Exploring the Infrared Landscape of the SYK Model

Abstract: We analyse a class of SYK models whose Hamiltonian is the sum of two SYK Hamiltonians with different numbers of fermions $q, \tilde q$ in each interaction. We consider both Euclidean and Lorentzian probes of the quantum system in the large $N$ limit. In the strong coupling phase, the entropy provides a diagnostic of the thermal renormalisation group flow. Under certain conditions, two parametrically separated regimes of near-conformal behaviour emerge. The first reproduces the standard linear-in-temperature scaling characteristic of the single SYK model. The system then flows to another near-fixed point whose entropy scaling depends on the ratio $n = q/\tilde q$. For $n<3/2$, the entropy exhibits anomalous, faster-than-linear scaling in temperature. At $n=3/2$, there is an additional logarithmic enhancement.
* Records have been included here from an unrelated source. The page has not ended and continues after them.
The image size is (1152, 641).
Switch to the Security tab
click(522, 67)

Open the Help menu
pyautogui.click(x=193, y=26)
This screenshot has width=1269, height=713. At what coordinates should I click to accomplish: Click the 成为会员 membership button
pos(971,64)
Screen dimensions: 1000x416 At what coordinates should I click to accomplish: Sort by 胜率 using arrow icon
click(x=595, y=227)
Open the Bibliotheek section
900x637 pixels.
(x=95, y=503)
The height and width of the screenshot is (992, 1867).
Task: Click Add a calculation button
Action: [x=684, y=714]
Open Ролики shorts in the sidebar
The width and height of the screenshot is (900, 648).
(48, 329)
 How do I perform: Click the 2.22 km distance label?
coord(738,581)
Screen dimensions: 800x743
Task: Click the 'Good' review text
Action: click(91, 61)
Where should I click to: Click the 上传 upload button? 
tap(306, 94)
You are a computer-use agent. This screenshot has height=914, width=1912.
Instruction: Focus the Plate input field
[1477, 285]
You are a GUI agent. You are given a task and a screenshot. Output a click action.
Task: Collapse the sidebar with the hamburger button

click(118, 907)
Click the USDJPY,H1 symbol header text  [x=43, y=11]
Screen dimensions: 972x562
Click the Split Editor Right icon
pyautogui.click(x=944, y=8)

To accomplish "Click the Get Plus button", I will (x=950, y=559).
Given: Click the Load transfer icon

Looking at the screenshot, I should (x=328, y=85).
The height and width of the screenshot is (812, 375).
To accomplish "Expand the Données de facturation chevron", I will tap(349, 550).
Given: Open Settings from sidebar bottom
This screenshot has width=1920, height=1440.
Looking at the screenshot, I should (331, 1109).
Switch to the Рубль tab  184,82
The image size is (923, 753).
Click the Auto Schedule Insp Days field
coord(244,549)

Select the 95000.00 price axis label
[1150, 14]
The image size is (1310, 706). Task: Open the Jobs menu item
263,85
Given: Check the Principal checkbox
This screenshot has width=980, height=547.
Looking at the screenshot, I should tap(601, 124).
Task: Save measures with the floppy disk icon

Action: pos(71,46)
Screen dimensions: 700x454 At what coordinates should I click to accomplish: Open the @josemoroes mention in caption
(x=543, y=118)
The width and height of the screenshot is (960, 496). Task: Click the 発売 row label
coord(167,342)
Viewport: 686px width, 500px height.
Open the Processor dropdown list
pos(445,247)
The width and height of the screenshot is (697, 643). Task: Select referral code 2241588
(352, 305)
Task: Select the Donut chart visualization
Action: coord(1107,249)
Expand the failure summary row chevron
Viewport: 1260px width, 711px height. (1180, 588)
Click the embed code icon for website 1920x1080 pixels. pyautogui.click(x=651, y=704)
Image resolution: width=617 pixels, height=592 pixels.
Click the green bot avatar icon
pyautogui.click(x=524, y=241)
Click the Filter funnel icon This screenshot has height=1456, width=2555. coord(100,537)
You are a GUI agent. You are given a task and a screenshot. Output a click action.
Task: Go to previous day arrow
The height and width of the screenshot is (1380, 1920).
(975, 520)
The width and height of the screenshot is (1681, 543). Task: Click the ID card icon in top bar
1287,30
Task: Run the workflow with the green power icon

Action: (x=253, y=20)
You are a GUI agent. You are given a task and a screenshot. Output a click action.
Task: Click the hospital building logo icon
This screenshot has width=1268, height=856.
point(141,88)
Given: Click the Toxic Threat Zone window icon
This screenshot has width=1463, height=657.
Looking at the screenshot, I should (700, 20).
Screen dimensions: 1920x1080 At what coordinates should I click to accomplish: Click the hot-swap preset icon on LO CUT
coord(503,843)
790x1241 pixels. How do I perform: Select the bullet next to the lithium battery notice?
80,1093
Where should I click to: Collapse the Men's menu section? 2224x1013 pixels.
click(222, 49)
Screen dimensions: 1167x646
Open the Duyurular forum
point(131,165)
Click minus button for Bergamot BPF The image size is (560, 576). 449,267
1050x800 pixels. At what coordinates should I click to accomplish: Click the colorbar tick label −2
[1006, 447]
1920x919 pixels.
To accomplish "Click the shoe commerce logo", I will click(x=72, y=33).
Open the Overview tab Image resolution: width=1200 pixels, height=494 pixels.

Using conformal perturbation theory, we argue that in the infrared regime of the SYK model, there may exist disordered conformal operators with dimensions $1 < Δ\leq 3/2$. In Lorentzian signature, we study the out-of-time-ordered correlator and show that these deformed theories exhibit near-maximal chaos in both regimes (when they exist). We comment on the relation between the anomalous scalings found here and those observed in certain near-extremal black holes in two and higher dimensions.